Tute: “It was quite a challenge to work avoiding stereotypes”

– Tute: I try to include the entire universe that is within my interests. And of course there are couples of “rubenes” and “mabeles”, there is polyamory, there is everything. A few years ago I started to make humor where homosexual couples appeared from a message that came to me from a reader who said, in a very loving way, that she loved the material and that she always read to me but that she was sorry she could never feel one hundred percent identified with the characters because they were always heterosexual couples. So I replied that she was right and that, without a doubt, it was due to a limitation on my part. This left me ruminating and I began to investigate why he did not do it. I encountered some of the difficulties typical of graphic humor that had to do with its support of stereotypes. Humor in general, and graphic humor in particular, rely on stereotypes to generate rapid identification and manage to be synthetic without having to explain too much.
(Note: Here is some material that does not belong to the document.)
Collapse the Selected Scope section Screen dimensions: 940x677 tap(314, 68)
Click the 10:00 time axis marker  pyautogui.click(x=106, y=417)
In order to generate a humor where there was a homosexual couple, without having to explain that they were of the same gender but were not friends, I had to go one more time, which diluted part of the humorous power of the material. So it was quite a challenge to work on the part avoiding stereotypes but still be able to be synthetic, quickly telling a joke involving a homosexual couple. It took me a few months.

– T.: How did you change that?

– Tute: One day I sat down and a joke came out that worked great, I didn’t have to explain anything. They were two men (a homosexual couple) in the context of the legalization of same-sex marriage. The joke was that one asked the other if the divorce was also equal. From there, a door opened very naturally and I was able to start creating a humor that included homosexual relationships without any problem. Once you manage to unlock it, more jokes come out. At the same time, it was a double blockade: from what one personally thinks to generate humor, but also with the genre of graphic humor. The challenge was how to destroy a stereotype, on which graphic humor is based, without losing power.

– T.: From feminism, discourses arise that question romantic love and propose its deconstruction. How does your new book dialogue with these postulates?

– Tute: I think I play with romantic love and with its opposite, with its lights and shadows, with the truest. These ideas are in the book and I suppose they show through in my work: sometimes criticizing romantic love and others aspiring to it. At times, I think I don’t know what role the book has with respect to those ideas. I sit with one leg on each side. I am a 48-year-old guy who grew up on the idea of ​​romantic love and there have always been relatives and intellectuals who were against this idea.

There are jokes that play with the idea of ​​the guy who puts himself in the patriarchal place and others that the woman breaks with everything. Or the father who tells the girl if she wants a doll that cries on her birthday and the girl who replies: “No, I want one that fights for her rights. The two universes are always in conflict. Personally, when romantic love is talked about and only strongly criticized, ridiculed, it makes me want to defend it. And if the opposite happens and I only see the widening of romantic love, it makes me want to attack. I imagine that they are two universes in conflict and there are things that are good on both sides. What is not romantic love is much more real, because what the romanization of love generates is an idealization and the idyllic is always very far from reality. There is never access to the real. As Perón said: “The best is the enemy of the good”. Better to think of something that is real, that works, that is as fair as possible. I don’t like extreme positions.